[[ Material supplied, beginning ]]

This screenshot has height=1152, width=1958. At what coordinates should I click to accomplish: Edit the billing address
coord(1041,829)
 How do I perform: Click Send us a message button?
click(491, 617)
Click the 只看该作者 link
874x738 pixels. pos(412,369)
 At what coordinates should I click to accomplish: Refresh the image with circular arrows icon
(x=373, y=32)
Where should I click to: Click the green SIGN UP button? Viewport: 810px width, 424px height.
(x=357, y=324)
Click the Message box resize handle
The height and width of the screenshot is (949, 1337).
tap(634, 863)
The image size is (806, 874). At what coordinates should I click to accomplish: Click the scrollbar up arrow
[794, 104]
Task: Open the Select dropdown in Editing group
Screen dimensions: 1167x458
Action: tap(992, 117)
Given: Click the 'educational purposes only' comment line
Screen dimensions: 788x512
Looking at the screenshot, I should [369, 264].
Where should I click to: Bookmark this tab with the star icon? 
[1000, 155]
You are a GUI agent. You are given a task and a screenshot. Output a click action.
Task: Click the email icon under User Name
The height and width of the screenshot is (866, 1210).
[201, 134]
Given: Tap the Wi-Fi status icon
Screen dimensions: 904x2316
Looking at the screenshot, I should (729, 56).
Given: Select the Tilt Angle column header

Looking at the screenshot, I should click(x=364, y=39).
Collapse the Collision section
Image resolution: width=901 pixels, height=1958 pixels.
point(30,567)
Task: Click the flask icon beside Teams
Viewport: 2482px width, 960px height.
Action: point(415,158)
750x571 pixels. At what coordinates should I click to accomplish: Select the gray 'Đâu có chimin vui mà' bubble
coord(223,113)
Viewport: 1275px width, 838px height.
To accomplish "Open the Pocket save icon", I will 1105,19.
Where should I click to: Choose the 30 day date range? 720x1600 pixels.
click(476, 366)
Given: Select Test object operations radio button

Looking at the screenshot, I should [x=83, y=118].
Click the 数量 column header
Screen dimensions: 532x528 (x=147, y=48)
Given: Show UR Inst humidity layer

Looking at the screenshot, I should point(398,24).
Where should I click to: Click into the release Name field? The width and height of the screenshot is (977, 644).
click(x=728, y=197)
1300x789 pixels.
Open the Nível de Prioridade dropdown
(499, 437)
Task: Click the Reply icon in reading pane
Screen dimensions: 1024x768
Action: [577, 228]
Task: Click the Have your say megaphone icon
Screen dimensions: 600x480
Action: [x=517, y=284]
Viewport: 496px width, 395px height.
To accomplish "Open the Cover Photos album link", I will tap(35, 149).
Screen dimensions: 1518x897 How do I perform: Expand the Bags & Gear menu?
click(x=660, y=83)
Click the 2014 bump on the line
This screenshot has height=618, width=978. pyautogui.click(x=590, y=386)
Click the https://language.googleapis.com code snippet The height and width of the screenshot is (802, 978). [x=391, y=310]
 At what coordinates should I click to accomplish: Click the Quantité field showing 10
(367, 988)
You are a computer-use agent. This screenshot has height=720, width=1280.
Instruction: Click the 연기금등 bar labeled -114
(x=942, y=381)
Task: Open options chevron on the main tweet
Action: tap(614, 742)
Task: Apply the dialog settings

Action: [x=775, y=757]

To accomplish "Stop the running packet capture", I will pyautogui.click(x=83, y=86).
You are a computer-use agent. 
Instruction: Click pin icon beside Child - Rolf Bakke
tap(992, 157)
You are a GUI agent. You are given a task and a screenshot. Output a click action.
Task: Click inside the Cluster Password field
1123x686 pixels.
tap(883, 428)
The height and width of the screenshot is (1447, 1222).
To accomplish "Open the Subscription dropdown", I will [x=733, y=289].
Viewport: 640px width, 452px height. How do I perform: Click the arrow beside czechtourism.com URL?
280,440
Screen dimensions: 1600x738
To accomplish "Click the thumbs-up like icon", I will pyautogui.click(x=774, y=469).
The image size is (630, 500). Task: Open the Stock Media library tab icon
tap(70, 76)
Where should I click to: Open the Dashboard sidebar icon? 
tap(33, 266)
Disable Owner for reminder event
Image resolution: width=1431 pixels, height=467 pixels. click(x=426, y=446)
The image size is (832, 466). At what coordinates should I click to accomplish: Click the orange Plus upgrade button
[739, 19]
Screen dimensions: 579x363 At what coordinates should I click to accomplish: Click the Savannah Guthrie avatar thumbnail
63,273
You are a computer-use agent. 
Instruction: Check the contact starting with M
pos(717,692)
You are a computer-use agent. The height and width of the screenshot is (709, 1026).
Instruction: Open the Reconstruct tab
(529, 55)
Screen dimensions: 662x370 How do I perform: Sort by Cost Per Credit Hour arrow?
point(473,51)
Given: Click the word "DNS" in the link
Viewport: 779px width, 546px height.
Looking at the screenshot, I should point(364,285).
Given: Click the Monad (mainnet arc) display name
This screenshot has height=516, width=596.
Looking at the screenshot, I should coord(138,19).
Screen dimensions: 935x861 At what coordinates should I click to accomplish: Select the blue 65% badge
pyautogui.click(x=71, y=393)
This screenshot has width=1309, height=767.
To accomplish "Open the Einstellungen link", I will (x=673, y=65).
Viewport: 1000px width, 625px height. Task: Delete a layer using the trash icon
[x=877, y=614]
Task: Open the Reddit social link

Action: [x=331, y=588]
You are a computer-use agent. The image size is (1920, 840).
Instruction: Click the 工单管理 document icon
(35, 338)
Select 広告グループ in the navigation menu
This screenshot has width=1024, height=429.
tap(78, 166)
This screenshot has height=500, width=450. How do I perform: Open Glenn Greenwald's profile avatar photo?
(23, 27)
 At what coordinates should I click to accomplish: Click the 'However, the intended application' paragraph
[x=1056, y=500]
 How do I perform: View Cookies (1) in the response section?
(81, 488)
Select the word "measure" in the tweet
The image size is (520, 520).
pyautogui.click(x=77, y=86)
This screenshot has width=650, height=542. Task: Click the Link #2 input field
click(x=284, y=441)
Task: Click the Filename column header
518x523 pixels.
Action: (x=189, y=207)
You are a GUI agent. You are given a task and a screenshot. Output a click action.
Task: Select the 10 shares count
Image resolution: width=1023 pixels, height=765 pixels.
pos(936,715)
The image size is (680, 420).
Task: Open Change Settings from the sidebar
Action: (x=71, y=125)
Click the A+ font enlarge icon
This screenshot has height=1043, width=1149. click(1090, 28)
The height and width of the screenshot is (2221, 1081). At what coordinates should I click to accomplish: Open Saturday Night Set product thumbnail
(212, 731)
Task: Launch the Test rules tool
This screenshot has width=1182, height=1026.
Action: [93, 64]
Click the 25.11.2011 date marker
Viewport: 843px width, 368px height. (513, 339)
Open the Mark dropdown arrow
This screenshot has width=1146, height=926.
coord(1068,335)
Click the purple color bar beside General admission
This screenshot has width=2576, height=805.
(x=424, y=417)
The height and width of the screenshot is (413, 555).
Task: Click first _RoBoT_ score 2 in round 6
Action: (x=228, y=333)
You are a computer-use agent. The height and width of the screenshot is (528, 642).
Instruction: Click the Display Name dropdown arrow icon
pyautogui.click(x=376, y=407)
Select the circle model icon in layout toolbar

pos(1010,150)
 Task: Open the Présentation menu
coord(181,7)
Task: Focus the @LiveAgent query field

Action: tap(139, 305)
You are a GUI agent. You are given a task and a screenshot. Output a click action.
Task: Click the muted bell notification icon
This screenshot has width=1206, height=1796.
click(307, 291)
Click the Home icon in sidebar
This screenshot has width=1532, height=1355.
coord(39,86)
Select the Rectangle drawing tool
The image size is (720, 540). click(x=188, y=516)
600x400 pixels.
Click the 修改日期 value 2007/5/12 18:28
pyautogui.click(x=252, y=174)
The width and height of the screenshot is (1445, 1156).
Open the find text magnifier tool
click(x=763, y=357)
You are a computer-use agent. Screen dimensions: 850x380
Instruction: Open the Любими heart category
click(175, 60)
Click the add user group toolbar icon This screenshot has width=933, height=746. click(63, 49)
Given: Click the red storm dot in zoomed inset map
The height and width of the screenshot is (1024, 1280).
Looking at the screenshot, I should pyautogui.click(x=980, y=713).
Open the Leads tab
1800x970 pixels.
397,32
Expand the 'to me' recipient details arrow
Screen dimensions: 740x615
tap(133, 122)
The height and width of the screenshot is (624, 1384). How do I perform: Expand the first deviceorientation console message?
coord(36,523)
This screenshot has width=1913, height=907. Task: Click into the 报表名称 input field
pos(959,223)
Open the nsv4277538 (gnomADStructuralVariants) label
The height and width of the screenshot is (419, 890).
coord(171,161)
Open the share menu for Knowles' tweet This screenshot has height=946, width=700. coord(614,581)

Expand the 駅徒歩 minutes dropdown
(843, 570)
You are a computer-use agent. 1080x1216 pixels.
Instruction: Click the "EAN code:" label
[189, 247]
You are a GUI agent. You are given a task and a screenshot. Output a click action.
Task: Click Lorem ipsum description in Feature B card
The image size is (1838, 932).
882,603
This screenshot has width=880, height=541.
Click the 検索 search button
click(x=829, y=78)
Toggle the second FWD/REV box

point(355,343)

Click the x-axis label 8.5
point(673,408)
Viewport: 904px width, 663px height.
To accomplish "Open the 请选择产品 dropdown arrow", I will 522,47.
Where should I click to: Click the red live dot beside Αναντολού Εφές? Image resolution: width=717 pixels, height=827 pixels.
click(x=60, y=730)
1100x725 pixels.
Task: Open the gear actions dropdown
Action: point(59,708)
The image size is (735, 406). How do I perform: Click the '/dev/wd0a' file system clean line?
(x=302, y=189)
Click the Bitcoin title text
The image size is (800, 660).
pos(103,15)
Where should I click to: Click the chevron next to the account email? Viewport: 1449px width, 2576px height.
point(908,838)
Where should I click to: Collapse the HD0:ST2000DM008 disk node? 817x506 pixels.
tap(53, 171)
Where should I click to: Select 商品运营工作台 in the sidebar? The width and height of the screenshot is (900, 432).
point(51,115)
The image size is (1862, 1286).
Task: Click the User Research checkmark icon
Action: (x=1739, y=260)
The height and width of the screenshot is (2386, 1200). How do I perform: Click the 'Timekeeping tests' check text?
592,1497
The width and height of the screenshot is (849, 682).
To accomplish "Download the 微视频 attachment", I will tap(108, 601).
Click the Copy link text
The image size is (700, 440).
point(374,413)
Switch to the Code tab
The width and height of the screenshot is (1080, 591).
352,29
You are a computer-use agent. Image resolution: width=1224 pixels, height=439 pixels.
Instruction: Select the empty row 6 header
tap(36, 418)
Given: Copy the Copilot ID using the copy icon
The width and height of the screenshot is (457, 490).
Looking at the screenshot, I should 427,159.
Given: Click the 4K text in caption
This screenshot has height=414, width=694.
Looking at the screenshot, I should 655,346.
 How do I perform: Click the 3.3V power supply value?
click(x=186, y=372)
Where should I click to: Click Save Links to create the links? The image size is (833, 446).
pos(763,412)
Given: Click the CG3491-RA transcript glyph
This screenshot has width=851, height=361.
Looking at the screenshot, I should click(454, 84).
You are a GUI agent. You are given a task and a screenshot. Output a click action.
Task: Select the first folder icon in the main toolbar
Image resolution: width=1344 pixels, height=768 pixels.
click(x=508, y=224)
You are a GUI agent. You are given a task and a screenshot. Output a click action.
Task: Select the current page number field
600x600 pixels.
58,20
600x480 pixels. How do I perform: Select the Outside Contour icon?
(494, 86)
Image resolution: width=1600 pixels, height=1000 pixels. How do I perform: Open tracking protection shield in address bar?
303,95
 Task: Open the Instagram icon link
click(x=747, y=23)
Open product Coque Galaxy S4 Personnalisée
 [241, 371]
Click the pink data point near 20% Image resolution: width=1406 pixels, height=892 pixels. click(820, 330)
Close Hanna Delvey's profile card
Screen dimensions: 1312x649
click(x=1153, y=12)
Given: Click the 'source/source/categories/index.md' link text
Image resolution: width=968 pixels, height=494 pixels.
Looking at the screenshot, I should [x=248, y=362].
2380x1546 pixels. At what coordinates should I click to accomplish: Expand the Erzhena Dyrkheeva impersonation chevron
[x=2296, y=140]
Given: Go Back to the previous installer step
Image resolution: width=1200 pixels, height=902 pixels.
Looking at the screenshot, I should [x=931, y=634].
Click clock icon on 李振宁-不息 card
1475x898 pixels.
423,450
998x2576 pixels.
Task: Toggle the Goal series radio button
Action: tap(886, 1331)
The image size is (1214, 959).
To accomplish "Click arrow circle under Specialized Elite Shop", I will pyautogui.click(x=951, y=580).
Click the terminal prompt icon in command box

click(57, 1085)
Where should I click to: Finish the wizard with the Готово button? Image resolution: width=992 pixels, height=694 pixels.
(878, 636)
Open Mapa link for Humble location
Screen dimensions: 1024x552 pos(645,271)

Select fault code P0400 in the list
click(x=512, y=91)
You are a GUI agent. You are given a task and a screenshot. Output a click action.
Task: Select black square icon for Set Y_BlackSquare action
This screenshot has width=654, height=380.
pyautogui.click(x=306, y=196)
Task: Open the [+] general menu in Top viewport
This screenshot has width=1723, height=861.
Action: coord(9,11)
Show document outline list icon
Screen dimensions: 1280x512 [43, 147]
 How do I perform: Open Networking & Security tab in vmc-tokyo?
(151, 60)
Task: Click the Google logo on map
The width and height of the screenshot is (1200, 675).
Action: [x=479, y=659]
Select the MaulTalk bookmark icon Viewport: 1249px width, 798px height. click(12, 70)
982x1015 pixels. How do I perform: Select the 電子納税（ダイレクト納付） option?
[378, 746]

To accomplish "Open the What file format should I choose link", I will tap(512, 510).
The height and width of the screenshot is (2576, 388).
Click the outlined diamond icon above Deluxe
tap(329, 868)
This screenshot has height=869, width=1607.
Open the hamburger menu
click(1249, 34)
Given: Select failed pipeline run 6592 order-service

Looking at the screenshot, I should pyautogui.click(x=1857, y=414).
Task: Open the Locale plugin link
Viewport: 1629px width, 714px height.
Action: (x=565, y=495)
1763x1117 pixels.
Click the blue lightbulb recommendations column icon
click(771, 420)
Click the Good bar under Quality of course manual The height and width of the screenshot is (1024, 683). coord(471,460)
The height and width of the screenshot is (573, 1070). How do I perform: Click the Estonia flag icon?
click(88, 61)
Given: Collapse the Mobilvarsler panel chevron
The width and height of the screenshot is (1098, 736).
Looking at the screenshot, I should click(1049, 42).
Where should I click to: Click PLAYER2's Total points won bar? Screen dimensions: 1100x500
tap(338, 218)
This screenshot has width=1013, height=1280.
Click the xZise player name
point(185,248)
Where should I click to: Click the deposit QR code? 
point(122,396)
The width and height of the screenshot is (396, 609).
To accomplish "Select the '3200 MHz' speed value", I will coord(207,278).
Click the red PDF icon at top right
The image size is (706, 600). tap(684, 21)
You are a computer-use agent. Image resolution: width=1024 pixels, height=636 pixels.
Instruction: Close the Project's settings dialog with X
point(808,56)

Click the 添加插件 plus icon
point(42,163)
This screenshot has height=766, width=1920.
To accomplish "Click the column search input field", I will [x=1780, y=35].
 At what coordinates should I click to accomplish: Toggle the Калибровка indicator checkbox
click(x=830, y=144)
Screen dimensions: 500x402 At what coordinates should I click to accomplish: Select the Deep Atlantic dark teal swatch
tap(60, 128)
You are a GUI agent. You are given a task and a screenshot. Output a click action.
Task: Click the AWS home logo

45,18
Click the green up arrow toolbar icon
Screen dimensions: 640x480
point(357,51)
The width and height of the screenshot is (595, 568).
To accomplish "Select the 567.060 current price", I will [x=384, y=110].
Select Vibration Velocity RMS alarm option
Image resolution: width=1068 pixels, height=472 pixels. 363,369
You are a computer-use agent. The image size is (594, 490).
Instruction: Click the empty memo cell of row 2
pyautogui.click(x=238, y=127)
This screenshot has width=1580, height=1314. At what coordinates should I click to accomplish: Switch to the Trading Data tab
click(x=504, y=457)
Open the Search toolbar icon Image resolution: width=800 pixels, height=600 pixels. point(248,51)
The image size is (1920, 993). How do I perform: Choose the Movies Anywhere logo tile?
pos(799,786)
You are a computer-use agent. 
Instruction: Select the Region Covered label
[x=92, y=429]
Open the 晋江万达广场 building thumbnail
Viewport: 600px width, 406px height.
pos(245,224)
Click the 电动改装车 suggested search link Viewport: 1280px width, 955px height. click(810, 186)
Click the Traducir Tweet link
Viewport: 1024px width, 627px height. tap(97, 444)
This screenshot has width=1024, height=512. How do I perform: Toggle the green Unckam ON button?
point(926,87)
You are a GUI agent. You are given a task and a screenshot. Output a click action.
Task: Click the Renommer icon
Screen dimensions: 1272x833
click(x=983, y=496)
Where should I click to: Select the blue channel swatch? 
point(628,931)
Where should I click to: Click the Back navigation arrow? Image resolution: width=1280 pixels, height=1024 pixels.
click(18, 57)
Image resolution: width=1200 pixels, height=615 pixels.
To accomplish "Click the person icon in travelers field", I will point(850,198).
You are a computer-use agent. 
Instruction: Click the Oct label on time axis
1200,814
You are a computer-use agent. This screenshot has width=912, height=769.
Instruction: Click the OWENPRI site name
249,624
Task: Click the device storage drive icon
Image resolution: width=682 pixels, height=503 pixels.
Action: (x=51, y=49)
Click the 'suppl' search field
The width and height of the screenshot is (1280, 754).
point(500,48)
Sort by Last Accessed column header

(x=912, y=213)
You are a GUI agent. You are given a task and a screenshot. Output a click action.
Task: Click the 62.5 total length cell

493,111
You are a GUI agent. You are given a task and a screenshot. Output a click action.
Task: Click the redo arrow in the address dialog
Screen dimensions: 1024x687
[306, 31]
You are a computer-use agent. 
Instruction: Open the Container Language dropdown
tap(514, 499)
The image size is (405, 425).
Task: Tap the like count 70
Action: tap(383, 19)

[[ Material supplied, end ]]

[What the task requires]
Copy each line of the preceding material that contains "current".

[Task solution]
Task: Select the current page number field
To accomplish "Select the 567.060 current price", I will [x=384, y=110].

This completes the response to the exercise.